How do I update an ObservableCollection via a worker thread?

New option for .NET 4.5

Starting from .NET 4.5 there is a built-in mechanism to automatically synchronize access to the collection and dispatch CollectionChanged events to the UI thread. To enable this feature you need to call BindingOperations.EnableCollectionSynchronization from within your UI thread.

EnableCollectionSynchronization does two things:

  1. Remembers the thread from which it is called and causes the data binding pipeline to marshal CollectionChanged events on that thread.
  2. Acquires a lock on the collection until the marshalled event has been handled, so that the event handlers running UI thread will not attempt to read the collection while it’s being modified from a background thread.
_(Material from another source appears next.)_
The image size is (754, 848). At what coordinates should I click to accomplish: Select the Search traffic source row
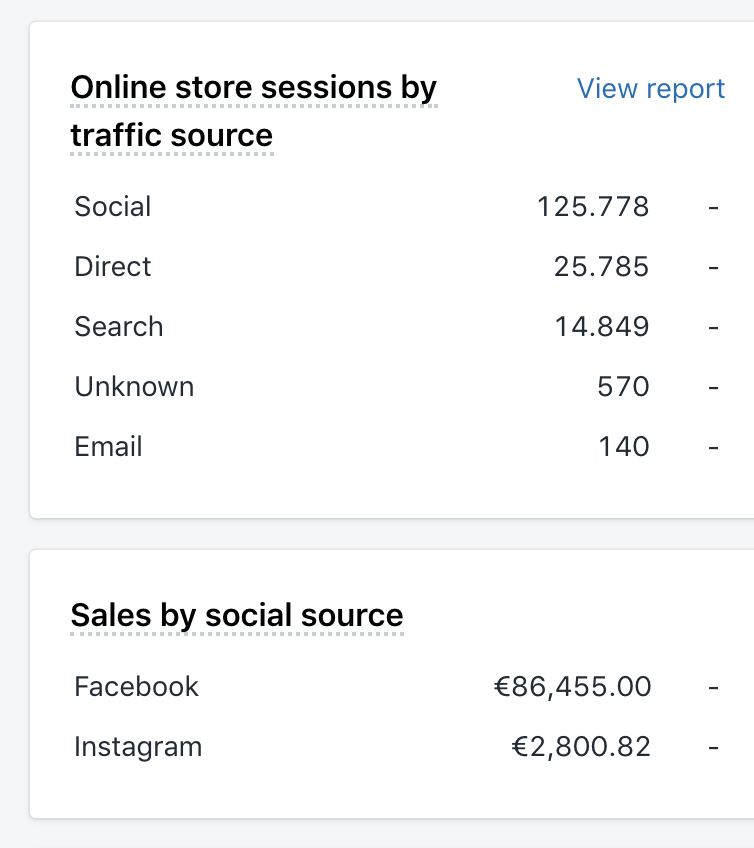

Very importantly, this does not take care of everything: to ensure thread-safe access to an inherently not thread-safe collection you have to cooperate with the framework by acquiring the same lock from your background threads when the collection is about to be modified.

Therefore the steps required for correct operation are:

1. Decide what kind of locking you will be using

This will determine which overload of EnableCollectionSynchronization must be used. Most of the time a simple lock statement will suffice so this overload is the standard choice, but if you are using some fancy synchronization mechanism there is also support for custom locks.

2. Create the collection and enable synchronization

Depending on the chosen lock mechanism, call the appropriate overload on the UI thread. If using a standard lock statement you need to provide the lock object as an argument. If using custom synchronization you need to provide a CollectionSynchronizationCallback delegate and a context object (which can be null). When invoked, this delegate must acquire your custom lock, invoke the Action passed to it and release the lock before returning.

3. Cooperate by locking the collection before modifying it

You must also lock the collection using the same mechanism when you are about to modify it yourself; do this with lock() on the same lock object passed to EnableCollectionSynchronization in the simple scenario, or with the same custom sync mechanism in the custom scenario.